Arkla, Inc., 871 F. Supp. 1079, 1084 (E.D.Ark. 1994) ("[E]ntering
a rehabilitation program does not immediately convert a "current"
user into an individual with a disability protected under the
ADA."). Therefore, Quigley's treatment does not place him within
the safe-harbor provision for "current" drug use, and thus,
Quigley is not disabled within the meaning of the ADA.
Accordingly, Quigley has failed to establish the first element of
his prima facie case for both Count I and Count II.

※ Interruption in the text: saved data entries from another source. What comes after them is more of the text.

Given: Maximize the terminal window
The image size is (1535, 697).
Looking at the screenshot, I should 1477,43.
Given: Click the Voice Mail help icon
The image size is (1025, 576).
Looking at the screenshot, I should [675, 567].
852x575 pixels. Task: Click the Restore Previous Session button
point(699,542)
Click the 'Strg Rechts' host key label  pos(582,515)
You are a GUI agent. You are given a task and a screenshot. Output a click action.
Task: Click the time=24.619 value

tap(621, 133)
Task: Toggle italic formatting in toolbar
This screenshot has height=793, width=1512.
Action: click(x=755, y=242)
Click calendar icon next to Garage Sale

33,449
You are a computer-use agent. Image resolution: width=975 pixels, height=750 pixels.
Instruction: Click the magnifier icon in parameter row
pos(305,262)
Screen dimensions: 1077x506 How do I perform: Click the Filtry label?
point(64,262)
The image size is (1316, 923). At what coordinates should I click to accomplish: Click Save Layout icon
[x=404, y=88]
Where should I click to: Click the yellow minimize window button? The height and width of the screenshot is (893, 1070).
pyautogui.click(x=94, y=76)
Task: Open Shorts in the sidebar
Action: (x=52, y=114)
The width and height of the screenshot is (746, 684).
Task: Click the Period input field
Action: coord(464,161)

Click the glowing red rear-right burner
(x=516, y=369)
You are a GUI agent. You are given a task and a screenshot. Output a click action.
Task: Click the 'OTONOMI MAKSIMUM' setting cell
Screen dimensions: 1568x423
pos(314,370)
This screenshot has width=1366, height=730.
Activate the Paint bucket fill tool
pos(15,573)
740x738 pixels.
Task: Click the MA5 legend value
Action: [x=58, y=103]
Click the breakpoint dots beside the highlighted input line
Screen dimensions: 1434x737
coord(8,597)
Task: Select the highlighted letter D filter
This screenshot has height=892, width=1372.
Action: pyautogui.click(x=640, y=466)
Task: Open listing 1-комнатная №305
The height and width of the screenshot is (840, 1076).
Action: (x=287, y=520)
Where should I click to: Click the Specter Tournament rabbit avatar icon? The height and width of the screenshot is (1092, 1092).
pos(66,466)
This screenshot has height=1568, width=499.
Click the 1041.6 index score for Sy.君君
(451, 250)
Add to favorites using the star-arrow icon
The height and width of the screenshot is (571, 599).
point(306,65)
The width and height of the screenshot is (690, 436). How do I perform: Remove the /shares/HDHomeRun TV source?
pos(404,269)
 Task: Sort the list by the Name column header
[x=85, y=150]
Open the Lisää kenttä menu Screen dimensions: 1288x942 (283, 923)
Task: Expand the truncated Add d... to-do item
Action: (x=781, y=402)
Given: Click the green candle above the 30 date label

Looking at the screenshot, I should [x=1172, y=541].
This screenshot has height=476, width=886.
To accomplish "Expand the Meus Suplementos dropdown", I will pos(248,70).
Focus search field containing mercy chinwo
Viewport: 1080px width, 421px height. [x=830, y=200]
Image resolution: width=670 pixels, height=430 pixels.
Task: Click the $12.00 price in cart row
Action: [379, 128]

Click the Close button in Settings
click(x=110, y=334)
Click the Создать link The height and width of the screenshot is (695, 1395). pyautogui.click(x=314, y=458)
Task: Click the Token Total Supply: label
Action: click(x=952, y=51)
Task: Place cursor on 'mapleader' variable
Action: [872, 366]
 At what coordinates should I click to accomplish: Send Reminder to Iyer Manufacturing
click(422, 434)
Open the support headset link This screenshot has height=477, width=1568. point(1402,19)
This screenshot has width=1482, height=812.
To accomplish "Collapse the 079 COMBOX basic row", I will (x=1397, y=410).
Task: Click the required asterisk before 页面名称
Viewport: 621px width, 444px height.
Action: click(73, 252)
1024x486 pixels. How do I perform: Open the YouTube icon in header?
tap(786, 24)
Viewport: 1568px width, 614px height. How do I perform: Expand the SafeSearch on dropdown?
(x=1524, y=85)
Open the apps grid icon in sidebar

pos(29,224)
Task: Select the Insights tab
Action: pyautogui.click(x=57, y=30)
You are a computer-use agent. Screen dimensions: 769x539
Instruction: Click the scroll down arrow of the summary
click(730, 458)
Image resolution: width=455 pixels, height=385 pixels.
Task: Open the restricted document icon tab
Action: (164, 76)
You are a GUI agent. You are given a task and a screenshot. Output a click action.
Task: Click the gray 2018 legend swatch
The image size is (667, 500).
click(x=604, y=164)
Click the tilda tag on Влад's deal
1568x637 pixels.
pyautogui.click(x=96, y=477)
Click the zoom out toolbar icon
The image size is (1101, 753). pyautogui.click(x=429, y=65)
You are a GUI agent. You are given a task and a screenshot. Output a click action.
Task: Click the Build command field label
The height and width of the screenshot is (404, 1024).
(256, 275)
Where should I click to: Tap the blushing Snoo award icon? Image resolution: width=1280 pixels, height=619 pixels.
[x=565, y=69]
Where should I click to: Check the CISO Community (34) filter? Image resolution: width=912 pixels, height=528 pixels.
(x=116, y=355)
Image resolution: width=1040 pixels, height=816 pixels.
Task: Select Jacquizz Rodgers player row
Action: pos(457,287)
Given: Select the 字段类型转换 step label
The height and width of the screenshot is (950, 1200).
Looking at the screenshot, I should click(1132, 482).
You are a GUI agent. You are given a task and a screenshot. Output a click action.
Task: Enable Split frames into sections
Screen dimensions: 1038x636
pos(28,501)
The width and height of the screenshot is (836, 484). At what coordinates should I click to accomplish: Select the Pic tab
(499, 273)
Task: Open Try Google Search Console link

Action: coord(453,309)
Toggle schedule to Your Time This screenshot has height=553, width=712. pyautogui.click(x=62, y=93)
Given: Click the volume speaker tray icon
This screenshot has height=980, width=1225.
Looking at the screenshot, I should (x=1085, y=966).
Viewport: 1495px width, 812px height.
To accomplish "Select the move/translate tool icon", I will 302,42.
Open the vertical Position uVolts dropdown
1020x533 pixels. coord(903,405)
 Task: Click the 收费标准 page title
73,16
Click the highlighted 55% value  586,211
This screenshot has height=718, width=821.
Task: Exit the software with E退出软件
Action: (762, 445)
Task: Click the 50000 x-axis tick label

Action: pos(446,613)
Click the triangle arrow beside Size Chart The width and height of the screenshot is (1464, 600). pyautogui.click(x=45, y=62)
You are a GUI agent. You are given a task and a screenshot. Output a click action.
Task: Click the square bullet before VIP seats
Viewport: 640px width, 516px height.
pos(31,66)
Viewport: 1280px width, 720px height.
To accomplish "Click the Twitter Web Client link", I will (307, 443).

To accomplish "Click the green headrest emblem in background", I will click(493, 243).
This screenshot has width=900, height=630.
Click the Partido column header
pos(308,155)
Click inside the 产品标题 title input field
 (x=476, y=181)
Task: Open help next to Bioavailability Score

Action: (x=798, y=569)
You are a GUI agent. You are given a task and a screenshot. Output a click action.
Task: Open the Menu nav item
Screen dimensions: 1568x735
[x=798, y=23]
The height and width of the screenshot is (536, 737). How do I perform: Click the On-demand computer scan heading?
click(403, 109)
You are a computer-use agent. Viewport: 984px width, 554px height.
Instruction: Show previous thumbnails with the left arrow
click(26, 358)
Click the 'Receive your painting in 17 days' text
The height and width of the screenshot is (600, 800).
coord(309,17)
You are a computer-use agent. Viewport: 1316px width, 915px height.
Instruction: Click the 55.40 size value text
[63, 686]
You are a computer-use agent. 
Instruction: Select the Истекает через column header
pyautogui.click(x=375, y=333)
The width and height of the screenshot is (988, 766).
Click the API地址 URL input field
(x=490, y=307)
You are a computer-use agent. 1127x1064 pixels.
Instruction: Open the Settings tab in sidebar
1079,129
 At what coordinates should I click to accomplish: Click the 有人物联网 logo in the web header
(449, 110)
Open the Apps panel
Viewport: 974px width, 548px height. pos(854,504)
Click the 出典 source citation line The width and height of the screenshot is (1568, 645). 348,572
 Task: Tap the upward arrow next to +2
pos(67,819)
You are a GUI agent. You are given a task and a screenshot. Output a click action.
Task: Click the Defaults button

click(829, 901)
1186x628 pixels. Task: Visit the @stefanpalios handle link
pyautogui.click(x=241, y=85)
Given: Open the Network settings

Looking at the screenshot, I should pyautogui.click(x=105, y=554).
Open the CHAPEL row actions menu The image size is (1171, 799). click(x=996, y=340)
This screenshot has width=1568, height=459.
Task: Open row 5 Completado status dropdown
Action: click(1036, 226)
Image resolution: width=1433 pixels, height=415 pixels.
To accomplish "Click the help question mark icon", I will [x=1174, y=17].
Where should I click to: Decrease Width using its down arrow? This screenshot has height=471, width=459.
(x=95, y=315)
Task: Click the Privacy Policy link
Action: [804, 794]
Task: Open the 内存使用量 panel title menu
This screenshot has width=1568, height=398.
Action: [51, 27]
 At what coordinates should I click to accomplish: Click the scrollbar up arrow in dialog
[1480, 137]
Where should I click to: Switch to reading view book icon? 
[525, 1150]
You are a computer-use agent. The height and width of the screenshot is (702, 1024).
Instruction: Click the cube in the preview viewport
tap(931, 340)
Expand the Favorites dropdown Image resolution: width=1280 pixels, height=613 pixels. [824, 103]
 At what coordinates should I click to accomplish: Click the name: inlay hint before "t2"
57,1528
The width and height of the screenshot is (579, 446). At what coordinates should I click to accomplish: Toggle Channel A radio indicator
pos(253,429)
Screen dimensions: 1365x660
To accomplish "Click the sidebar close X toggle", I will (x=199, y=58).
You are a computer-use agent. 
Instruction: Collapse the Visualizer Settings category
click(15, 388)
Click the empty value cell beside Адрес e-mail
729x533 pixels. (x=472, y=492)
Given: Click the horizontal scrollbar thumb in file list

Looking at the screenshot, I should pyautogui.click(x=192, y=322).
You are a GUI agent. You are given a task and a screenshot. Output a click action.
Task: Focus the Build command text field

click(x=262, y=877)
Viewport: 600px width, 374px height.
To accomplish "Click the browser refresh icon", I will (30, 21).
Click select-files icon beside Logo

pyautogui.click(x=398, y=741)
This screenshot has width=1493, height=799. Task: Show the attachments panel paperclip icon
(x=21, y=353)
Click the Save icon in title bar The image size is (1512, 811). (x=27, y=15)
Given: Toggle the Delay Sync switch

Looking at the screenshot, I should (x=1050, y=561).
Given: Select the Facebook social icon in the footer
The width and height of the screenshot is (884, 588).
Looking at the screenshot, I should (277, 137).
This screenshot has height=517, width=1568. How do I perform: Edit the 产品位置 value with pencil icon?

However, even if Quigley's rehabilitation program was
sufficiently long enough under the ADA, he still fails under
Count I to establish that he is a qualified individual with a
disability under the ADA because he has not shown that his
alleged disability substantially limits a major life activity and
under Count II to establish that Austeel regarded Quigley's
disability as substantially limiting a major life activity. The
court will first address the additional failure under Count I and
then will address the additional failure under Count II.
2. Whether Quigley's disability substantially limits a major
In order to survive Austeel's motion for summary judgment on
Quigley must not only establish that he suffers from a disability
as defined by the ADA, but also, that his disability
substantially limits a major life activity. 42 U.S.C. § 12102(2).
Quigley has failed to do so.
Quigley has failed to assert in his Amended Complaint that his
alleged disability substantially limits any major life activity.
"EEOC regulations interpret the ADA to define the phrase `major
life activities' to include `functions such as caring for
oneself, performing manual tasks, walking, seeing, hearing,
speaking, breathing, learning, and working.'" Patterson, 150
F.3d at 725 (quoting 29 C.F.R. § 1630.2(j)(3)(i)). The only one
of these `major life activities' even mentioned in his Amended
Complaint and summary judgment response is working.*fn5 However,
in his Amended Complaint, Quigley asserts: "At no time during the
period of . . . [his] employment with Austeel did his disability
impact his ability to properly complete the duties assigned him
as an employee of Austeel." (Am.Compl. at 3, ¶ 3; see also D.'s
12(M) Statement at 13-14, ¶¶ 52-53 (stating that his drug use did
not affect his work).) Because Quigley admits that his drug use
did not impact his work, Quigley has failed to establish that his
alleged disability substantially limits the major life activity
of working. Thus, Quigley has again failed to meet his burden of
establishing his prima facie case. Accordingly, the court grants
Austeel's motion for summary judgment on Count I of Quigley's
3. Whether Austeel regarded Quigley's disability as
substantially limiting a major life activity
In order to survive Austeel's summary judgment motion on Count
II, Quigley must establish that Austeel regarded him as having a
disability that substantially limits a major life activity. In
other words, Quigley must show that Austeel mistakenly believes
"either that . . . [he] has a substantially limiting impairment
that . . . [he] does not have or that . . . [he] has a
substantially limiting impairment when, in fact, the impairment
is not so limiting." Sutton, 119 S.Ct. at 2150. It seems that
Quigley is arguing that Austeel regarded his alleged disability
to substantially limit the major life activity of working.